Abstract
The (U,Gd)O2 fuels are used in pressurized water reactors (PWR) to control the neutron population in the reactor during the early life with the purpose of extended fuel cycles and higher target burnups. Nevertheless, the incorporation of Gd2O3 in the UO2 fuel decreases the thermal conductivity, leading to premature fuel degradation. This is the reason for the addition of beryllium oxide (BeO), which has a high thermal conductivity and is chemically compatible with UO2. Pellets were obtained from powder mixtures of the UO2, Gd2O3 and BeO, being the oxide contents of the beryllium equal to 2 and 3wt%, and the gadolinium fixed at 6wt%. The pellets were compacted at 400, 500, 600, and 700 MPa and sintering under hydrogen reducing atmosphere. The purpose of this study was to investigate the effect of BeO, Gd2O3 and compaction pressure on the thermal conductivity of the UO2 pellets. The thermal diffusivity and conductivity of the pellets were determined from 298 K to 773 K and the results obtained were compared to UO2 fuel pellets. The thermal diffusivity was determined by Laser Flash and Thermal Quadrupole methods and the thermal conductivity was calculated from the product of thermal diffusivity, the specific heat capacity and density.

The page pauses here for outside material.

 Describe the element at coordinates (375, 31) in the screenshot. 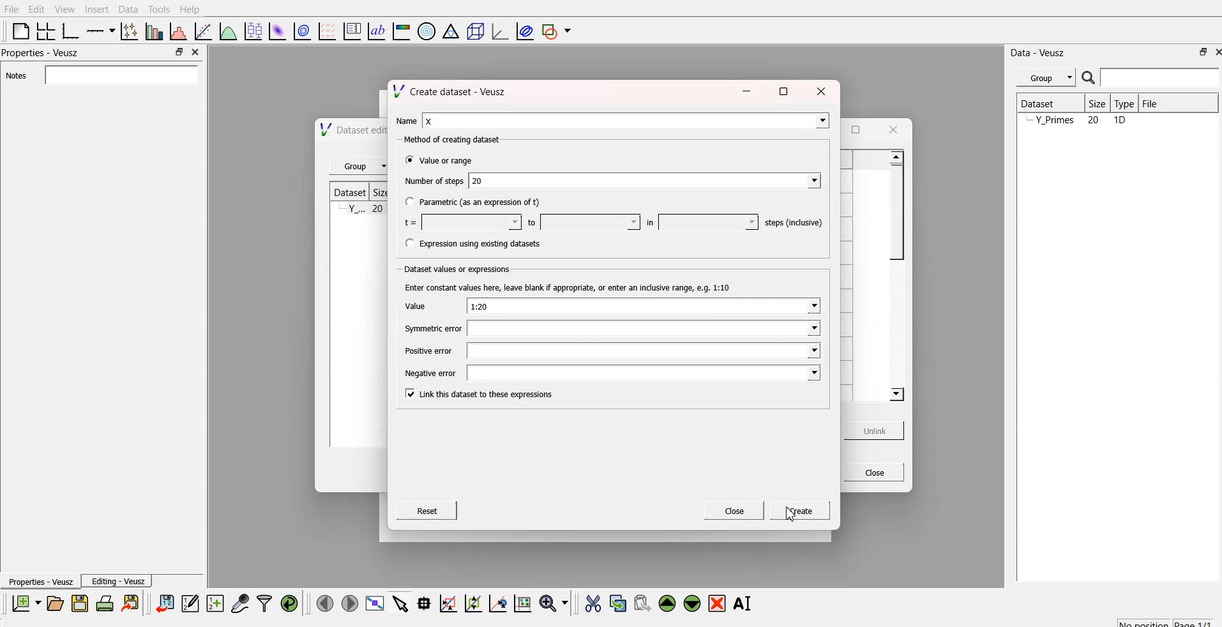

I see `text label` at that location.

The sintered density of the pellets was determined by the xylol penetration and immersion method. The results showed an increase in the thermal conductivity of the pellets with additions of BeO and with the compaction pressure compared to the values obtained with UO2 pellets.
Highlights
One of the most important limiting factors in water nuclear reactor operation is the maximum temperature reached by the fuel, being a higher thermal conductivity of fuel essential for improving reactor performance under normal operation and accident conditions
The purpose of this paper is to investigate the effect of the compaction pressure on the thermal conductivity of the UO2 pellets added with beryllium oxide (BeO) and Gd2O3
It can be observed from this table that the sintered density of the pellets was between 94% theoretical density (TD) and 96% TD, exception for only one UO2-6wt%Gd2O3-3wt%BeO pellet pressed at 700 MPa
Summary
One of the most important limiting factors in water nuclear reactor operation is the maximum temperature reached by the fuel, being a higher thermal conductivity of fuel essential for improving reactor performance under normal operation and accident conditions. Researches to extent the fuel burnup are conducted with the addition of oxide to UO2. Based on previous studies in the Nuclear Technology Development Center (CDTN) on the fuel compounds UO2-BeO and UO2-Gd2O3, the main additives employed here are BeO and Gd2O3, once the addition of small amounts of BeO significantly increases the fuel thermal conductivity [4,7] and Gd2O3 is widely used in the nuclear industry because it can compensate for the excess initial reactivity at the beginning of reactor life, promoting a higher fuel burnup [8,9]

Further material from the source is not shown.